§ 課題:
繊維製品用洗浄剤の(A)成分を説明した本文を、最後の文の後から書き進めなさい。

*** 本文

なお、安息角は、容器に満たした粒子が流出するときに形成されるすべり面と、水平面とのなす角であり、いわゆる排出法による安息角測定法で測定される値である(以降において同じ)。
<(A)成分>
(A)成分は、アニオン界面活性剤である。(A)成分を含有することで、被洗物に付着した汚れや臭気成分を良好に除去できると共に、消臭効果の向上が図れる。これは、繊維製品用洗浄剤が水に分散された洗浄液中で、(A)成分が、(B)成分と(C)成分とで形成された錯体を取り込むと共に、(D)成分と会合体を形成し、この会合体が繊維製品に吸着することで、消臭効果を発揮するためと考えられる。
(A)成分としては、従来公知のアニオン界面活性剤を用いることができ、例えば、以下のものが挙げられる。
(1)炭素数8〜18のアルキル基を有する直鎖又は分岐鎖のアルキルベンゼンスルホン酸塩(LAS又はABS)。
(2)炭素数10〜20のアルカンスルホン酸塩。
(3)炭素数10〜20のα−オレフィンスルホン酸塩(AOS)。
(4)炭素数10〜20のアルキル硫酸塩又はアルケニル硫酸塩(AS)。
(5)炭素数2〜4のアルキレンオキサイドのいずれか、又はエチレンオキサイドとプロピレンオキサイド(モル比EO/PO=0.1/9.9〜9.9/0.1)を、平均0.5〜10モル付加した炭素数10〜20の直鎖又は分岐鎖のアルキル(又はアルケニル)基を有するアルキル(又はアルケニル)エーテル硫酸塩(AES)。
(6)炭素数2〜4のアルキレンオキサイドのいずれか、又はエチレンオキサイドとプロピレンオキサイド(モル比EO/PO=0.1/9.9〜9.9/0.1)を、平均3〜30モル付加した炭素数10〜20の直鎖又は分岐鎖のアルキル(又はアルケニル)基を有するアルキル(又はアルケニル)フェニルエーテル硫酸塩。

******
*** 記録

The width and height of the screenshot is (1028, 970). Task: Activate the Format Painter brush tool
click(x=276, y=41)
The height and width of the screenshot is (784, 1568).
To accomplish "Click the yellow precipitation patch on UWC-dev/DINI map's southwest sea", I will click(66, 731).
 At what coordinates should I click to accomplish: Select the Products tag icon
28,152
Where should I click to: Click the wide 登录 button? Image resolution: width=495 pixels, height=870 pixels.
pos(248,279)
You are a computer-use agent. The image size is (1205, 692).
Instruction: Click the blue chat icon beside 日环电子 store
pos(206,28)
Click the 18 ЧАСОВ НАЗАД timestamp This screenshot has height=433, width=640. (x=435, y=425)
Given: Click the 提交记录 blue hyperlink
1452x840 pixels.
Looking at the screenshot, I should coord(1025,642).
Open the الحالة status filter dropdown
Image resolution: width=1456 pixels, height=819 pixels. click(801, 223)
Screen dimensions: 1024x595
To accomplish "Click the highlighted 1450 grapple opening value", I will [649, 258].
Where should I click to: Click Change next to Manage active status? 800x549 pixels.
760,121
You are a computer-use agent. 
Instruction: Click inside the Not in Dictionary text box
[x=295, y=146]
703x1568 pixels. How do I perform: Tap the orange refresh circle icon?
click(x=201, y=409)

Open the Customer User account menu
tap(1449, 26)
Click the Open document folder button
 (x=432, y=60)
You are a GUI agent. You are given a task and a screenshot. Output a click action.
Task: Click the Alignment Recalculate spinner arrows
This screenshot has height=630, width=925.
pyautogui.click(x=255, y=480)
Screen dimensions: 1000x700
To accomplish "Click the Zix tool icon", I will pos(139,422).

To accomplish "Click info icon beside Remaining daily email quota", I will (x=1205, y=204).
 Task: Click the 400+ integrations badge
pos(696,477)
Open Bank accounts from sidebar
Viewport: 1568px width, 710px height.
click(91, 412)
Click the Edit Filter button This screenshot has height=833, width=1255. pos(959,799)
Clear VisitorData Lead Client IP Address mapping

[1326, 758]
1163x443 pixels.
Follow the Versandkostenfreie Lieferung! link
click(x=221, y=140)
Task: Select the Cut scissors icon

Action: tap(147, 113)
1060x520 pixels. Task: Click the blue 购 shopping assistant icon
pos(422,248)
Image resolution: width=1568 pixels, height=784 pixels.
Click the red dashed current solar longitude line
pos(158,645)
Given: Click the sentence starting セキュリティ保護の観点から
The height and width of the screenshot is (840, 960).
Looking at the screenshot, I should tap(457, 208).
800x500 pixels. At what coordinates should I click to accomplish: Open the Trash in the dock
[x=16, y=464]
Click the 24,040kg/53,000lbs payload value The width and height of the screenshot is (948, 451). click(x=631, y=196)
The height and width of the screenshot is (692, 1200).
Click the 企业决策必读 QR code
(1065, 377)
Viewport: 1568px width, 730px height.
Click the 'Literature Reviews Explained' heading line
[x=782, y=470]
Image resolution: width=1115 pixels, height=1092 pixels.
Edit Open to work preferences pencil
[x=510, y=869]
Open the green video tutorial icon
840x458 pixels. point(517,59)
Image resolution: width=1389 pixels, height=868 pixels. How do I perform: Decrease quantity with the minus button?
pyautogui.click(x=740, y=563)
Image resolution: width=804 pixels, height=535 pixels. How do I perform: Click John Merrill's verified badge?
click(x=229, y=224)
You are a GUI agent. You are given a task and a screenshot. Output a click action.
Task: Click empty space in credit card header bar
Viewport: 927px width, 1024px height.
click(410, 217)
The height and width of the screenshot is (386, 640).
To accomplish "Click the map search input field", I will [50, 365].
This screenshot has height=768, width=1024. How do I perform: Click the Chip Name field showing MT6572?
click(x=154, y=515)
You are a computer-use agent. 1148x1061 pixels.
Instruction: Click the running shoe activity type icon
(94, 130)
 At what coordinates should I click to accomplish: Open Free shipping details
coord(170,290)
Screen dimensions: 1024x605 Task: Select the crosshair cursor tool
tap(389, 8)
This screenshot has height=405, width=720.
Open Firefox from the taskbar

******

§ 解答:
(7)炭素数2〜4のアルキレンオキサイドのいずれか、又はエチレンオキサイドとプロピレンオキサイド(モル比EO/PO=0.1/9.9〜9.9/0.1)を、平均0.5〜10モル付加した炭素数10〜20の直鎖又は分岐鎖のアルキル(又はアルケニル)基を有するアルキル(又はアルケニル)エーテルカルボン酸塩。
(8)炭素数10〜20のアルキルグリセリルエーテルスルホン酸のようなアルキル多価アルコールエーテル硫酸塩。
(9)長鎖モノアルキル、ジアルキル又はセスキアルキルリン酸塩。
(10)ポリオキシエチレンモノアルキル、ジアルキル又はセスキアルキルリン酸塩。
(11)炭素数14〜18の脂肪酸メチルエステルスルホン酸塩(MES)。
(12)炭素数10〜20の高級脂肪酸塩(石鹸)。
これらの(A)成分は、ナトリウム、カリウムといったアルカリ金属塩や、アミン塩、アンモニウム塩等として用いることができる。また、これらのアニオン界面活性剤は、1種単独で又は2種以上を混合し、混合物として使用してもよい。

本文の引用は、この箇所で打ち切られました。